An analysis of Oakland Crime 2007-2012
1 Nov 2013
With the help of OPD, I have collected public data regarding almost 400,000 Oakland crimes for the years 2007-2012, and classified these into a hierarchic set of “crime types,” e.g.:
The simplest analysis combines data across the years 2007-20121 and considers each beat’s pattern across a subset of the most common crime types. The second question considered is how these patterns have changed over the last two years (2011, 2012): is a particular category of crime going up/down during 2011-2012 relative to the six year average?2
A high standard is used to highlight 2011-2012 changes: Only when a beat’s totals for both 2011 and 2012 were significantly above/below the
beat’s historical average is it reported. Further details are also available:
Here’s an example: there were 7878 ROBBERY_FIREARM crimes during 2007-2012 across all of Oakland, working out to an average of 138 per beat. 88 of these occurred in Beat 18X, significantly lower than the city-wide average; it’s Z-score is -4.68. Considering all six years of 2007-2012, this beat’s 88 ROBBERY_FIREARM makes for an annual average of 14.67. But in fact 23 ROBBERY_FIREARM occurred in 18X in 2011 and 24 in 2012, both much above 18X’s annual average, and so this change is considered significant.
You can’t see it from any one beat’s report, but there are also important similarities between the beats, in terms of common patterns of the types of crimes they experience.
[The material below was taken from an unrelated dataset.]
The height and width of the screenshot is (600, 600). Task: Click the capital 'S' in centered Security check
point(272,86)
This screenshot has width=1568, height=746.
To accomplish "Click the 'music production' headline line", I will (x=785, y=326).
That is, while the dominant crime types in some beats are LARCENY_BURGLARY_AUTO, LARCENY_BURGLARY_RESIDENTIAL and ASSAULT_FIREARM; the patterns of crime are correlated. In other beats the dominant crime types are DOM-VIOL, LARCENY_THEFT_GRAND, COURT, LARCENY_THEFT_VEHICLE_AUTO, ROBBERY and SEX_PROSTITUTION. Finding patterns in these correlations across beats
is difficult; here are three ways to visualize them.
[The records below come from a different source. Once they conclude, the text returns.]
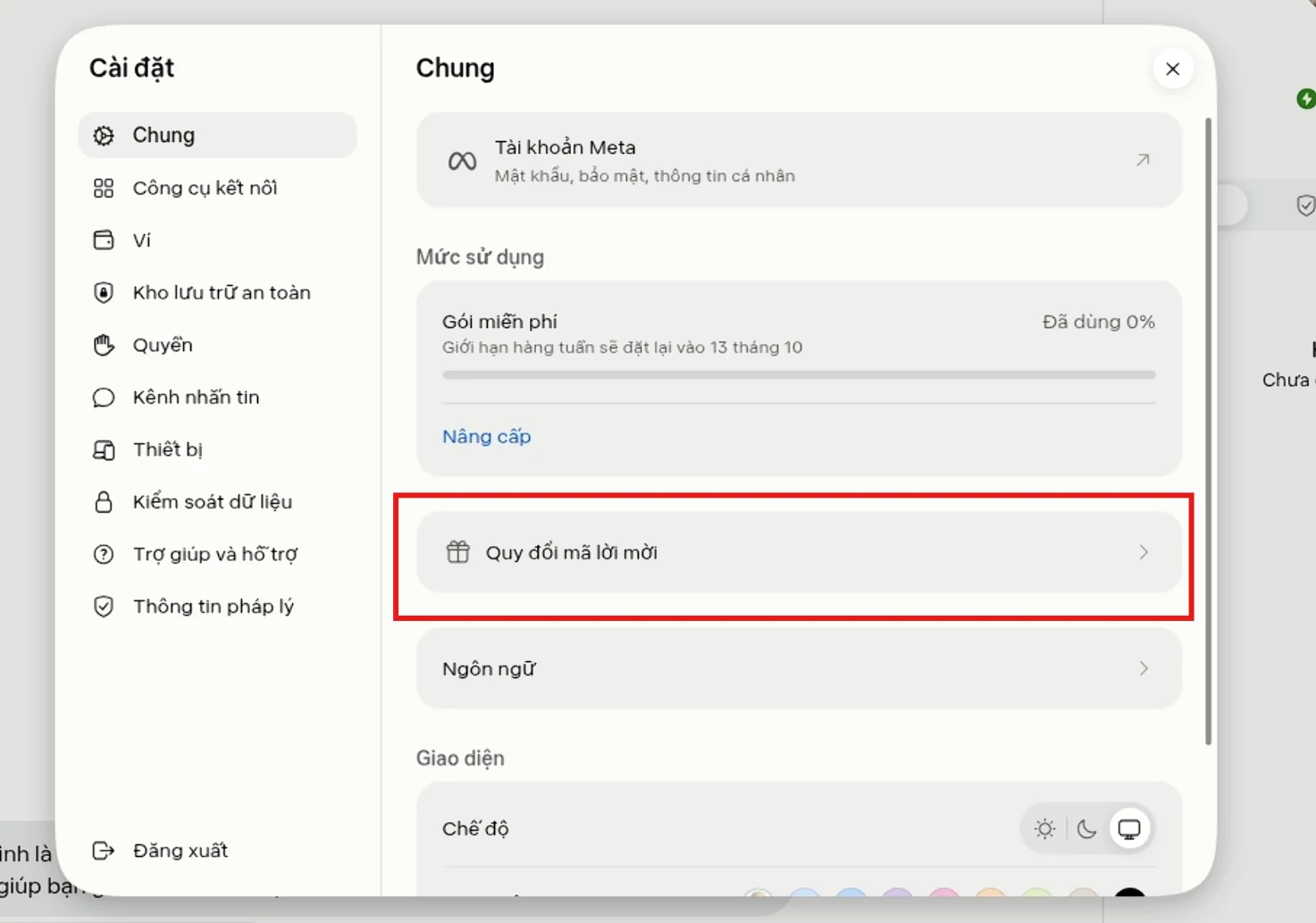1316x923 pixels.
Task: Click the gift icon for invite code
Action: pos(457,552)
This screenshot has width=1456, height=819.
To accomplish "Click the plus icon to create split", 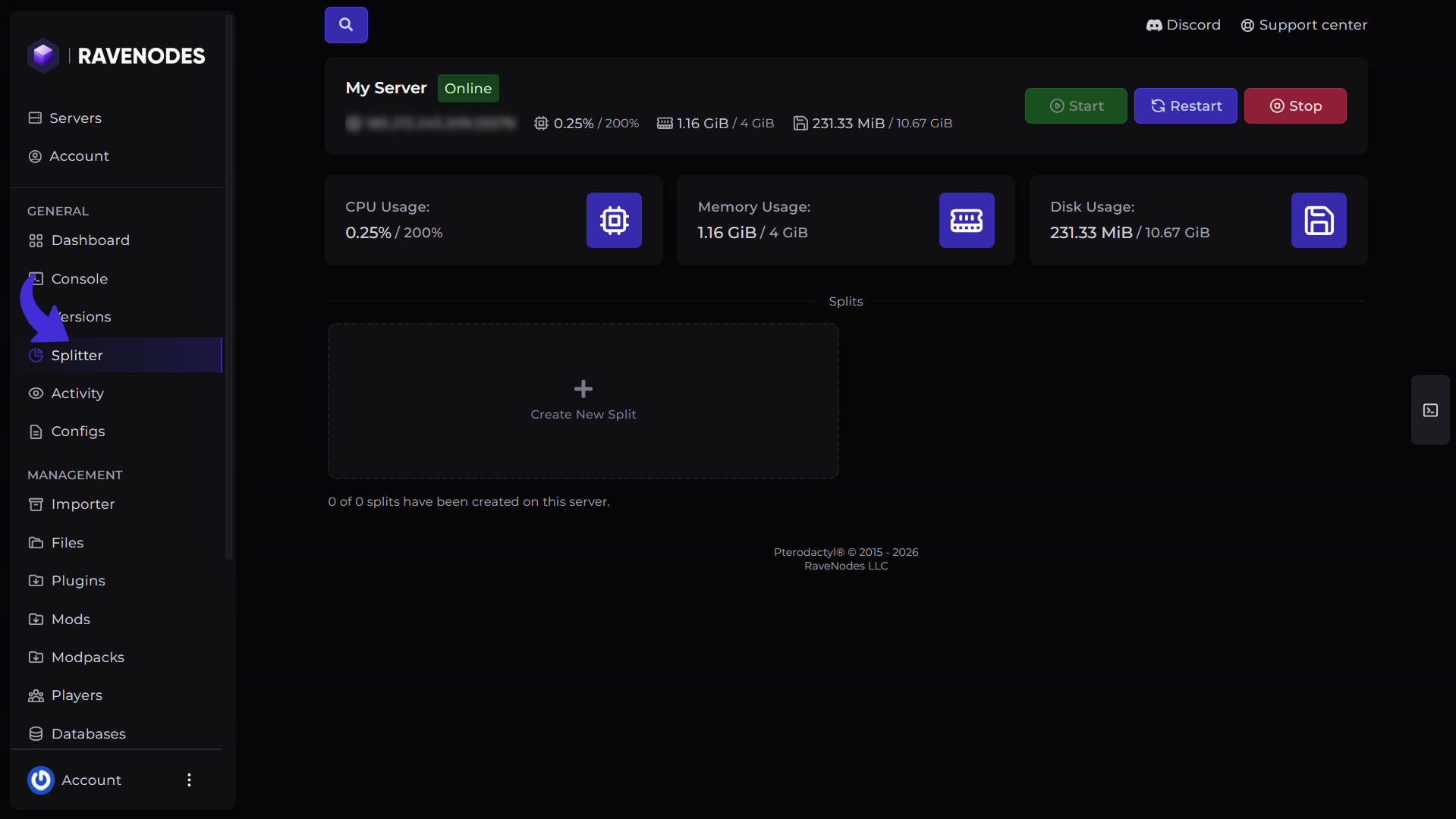I will pos(583,389).
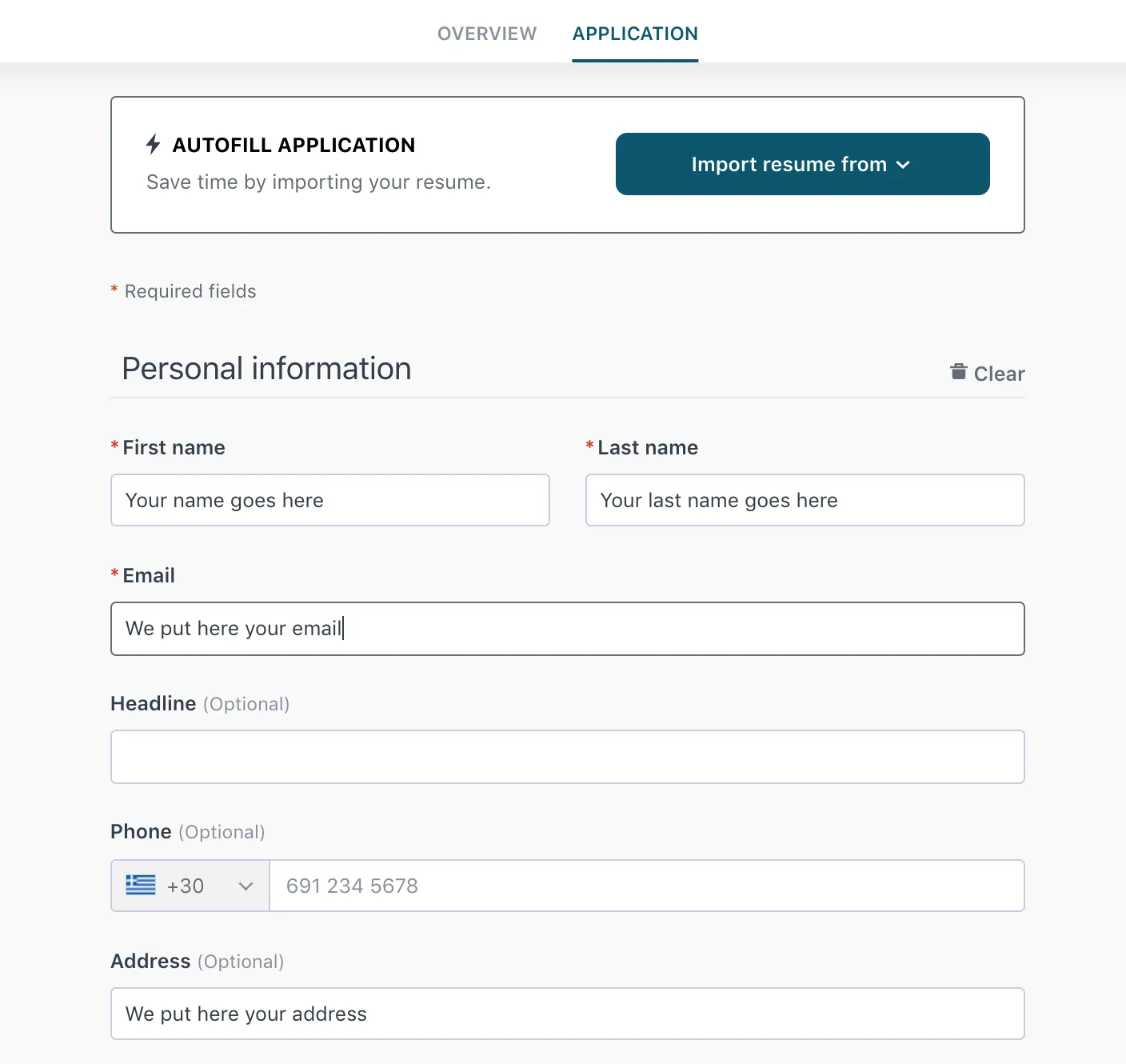Click the trash can Clear icon
This screenshot has height=1064, width=1126.
pyautogui.click(x=958, y=371)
The first figure shows the beats as a graph:
Dots/nodes correspond to different beats, and an edge connects two
nodes if their patterns of crime are highly correlated. The nodes
have also been colored by their City Council district. Focusing on
the cluster of nodes in the upper left corner, it’s interesting to
note that these crime-similar beats fall across multiple
geographically distributed districts.
A second way to visualize inter-beat similarities relies on a more complicated statistical trick called “dimensionality reduction.” The basic idea is that rather than treating each crime type as independent, we can “collapse” those that occur in similar patterns across beats and merge them into a single “super” crime type. The second figure uses these tricks to display all the beats in terms of two such super-crime-types, corresponding to the horizontal and vertical axes. The important
feature of such visualizations is that beats with similar patterns
of crime are plotted close to one another. Not all beats have
been labeled here (it gets too crowded!), but again you can see that
beats with similar crime patterns come from across geographic districts.
Finally, if we consider just a single, most important of the super-crime-types (corresponding to the horizontal axis in the figure above) we can use it as a scale to rank all beats. Being very negative on this scale means that a beat experiences lots of DOM-VIOL, LARCENY_THEFT_GRAND, COURT, LARCENY_THEFT_VEHICLE_AUTO, ROBBERY and SEX_PROSTITUTION, while being very high on this scale means that a beat instead experiences primarily LARCENY_BURGLARY_AUTO, LARCENY_BURGLARY_RESIDENTIAL and ASSAULT_FIREARM. The scale can then be used to color a map of Oakland’s beats, and that is the third figure. Geographic variation in crime types is especially obvious in this map.
1Data concerning 2013 is currently being collected but is not part of this
2For the statisticians in the audience, all comparisons are between
normalized “Z-scores”, and only those crime types where your
beat is more than three standard deviations from the average
(i.e., only 0.27% of a normally distributed set of crimes would be this
unusual!) are considered “significant” enough to be reported.